High density of "AI vocabulary" words
Many studies have demonstrated that LLMs overuse specific words. These words started appearing far more frequently in text produced after 2022, when LLM chatbots became widely accessible, than similar text produced beforehand.[5][8] They often co-occur in LLM output: where there is one, there are likely others.[11] While most of these studies have analyzed scientific abstracts or fiction, "AI vocabulary" words are also ubiquitous in LLM-based encyclopedias, such as Grokipedia, and in AI-generated Wikipedia text. One or two of these words appearing in an edit may be coincidental, but an edit (post-2022) introducing lots of them, lots of times, is one of the strongest tells for AI use.

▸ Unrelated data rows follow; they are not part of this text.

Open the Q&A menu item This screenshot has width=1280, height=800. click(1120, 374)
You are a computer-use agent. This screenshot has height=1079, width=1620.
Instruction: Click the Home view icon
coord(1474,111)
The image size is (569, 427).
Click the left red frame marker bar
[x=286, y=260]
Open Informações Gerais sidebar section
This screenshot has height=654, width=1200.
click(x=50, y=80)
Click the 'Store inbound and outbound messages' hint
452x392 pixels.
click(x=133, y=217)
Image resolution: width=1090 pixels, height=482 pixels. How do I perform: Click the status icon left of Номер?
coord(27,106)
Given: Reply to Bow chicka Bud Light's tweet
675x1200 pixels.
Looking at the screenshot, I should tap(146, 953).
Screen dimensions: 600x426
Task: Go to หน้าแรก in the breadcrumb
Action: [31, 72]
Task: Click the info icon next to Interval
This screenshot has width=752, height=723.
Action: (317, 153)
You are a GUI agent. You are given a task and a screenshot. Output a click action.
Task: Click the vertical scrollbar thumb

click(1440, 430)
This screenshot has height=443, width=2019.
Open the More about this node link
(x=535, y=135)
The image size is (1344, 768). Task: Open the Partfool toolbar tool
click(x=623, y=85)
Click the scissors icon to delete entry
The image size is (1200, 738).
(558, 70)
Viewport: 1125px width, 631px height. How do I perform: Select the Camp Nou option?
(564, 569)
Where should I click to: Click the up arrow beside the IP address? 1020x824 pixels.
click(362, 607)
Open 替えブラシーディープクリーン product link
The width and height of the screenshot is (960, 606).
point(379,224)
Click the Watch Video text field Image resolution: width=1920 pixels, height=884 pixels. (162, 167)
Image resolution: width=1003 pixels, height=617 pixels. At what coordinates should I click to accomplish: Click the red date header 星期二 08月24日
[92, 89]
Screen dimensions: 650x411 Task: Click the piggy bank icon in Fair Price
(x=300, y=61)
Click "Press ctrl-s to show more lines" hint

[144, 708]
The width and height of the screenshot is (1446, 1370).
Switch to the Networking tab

The distribution of "AI vocabulary" is slightly different depending on which chatbot or LLM was used,[6] and has changed over time. For instance, the word delve was famously overused by ChatGPT in 2023 and early 2024, but became less frequent later in 2024, then dropped off sharply in 2025.[12][7] Below is a breakdown of which words frequently recur together during which LLM "era." While these are not hard cutoffs, they should give you a rough idea of how "earlier" vs "later" LLM output reads.
Please keep context in mind. For example, while the figurative use of "underscore" is ubiquitous in earlier AI text, the word can also refer to a literal underline mark or to incidental music.
Avoidance of basic copulatives ("is"/"are" phrases)
LLM-generated text often substitutes simpler constructions that use copulas such as is or are for constructions like serves as a or mark the. One study documented an over 10% decrease in the usage of the words is and are in academic writing in 2023, with no major changes in their frequency before that.[13] Similarly, it prefers phrases with features, offers, and the like to their more neutral counterparts with has. Sometimes these constructions are more elaborate, e.g., ventured into politics as a candidate versus was a candidate.
This is particularly visible in AI copyedits, which will often "improve" text in this way. The study above also demonstrated that when GPT-3.5 was prompted to "Revise the following sentence" in 10,000 abstracts, the words is and are appeared less often in the revised versions.[13]
Note: This sign does not apply to Wikipedia leads (of the form "[Article subject] is..."); since LLMs are trained in part on Wikipedia, they have plenty of examples of leads to emulate.
When LLMs describe a subject, their output may seem as though it is clearing up a common misconception, or as though the audience may be reaching an incomplete or incorrect conclusion about that subject. This kind of contrast can come across as trying to retroactively challenge such thinking by pointing out another characteristic that the subject may possess alongside (or in the place of) one or more previously-mentioned characteristics. While it is common among human writers (especially in "common misconceptions" or "myths busted" listicles), it is stereotypically an "AI sign."
LLMs overuse the 'rule of three'. This can take different forms, from "adjective, adjective, adjective" to "short phrase, short phrase, and short phrase".[1][10] LLMs often use this structure to make superficial analyses appear more comprehensive.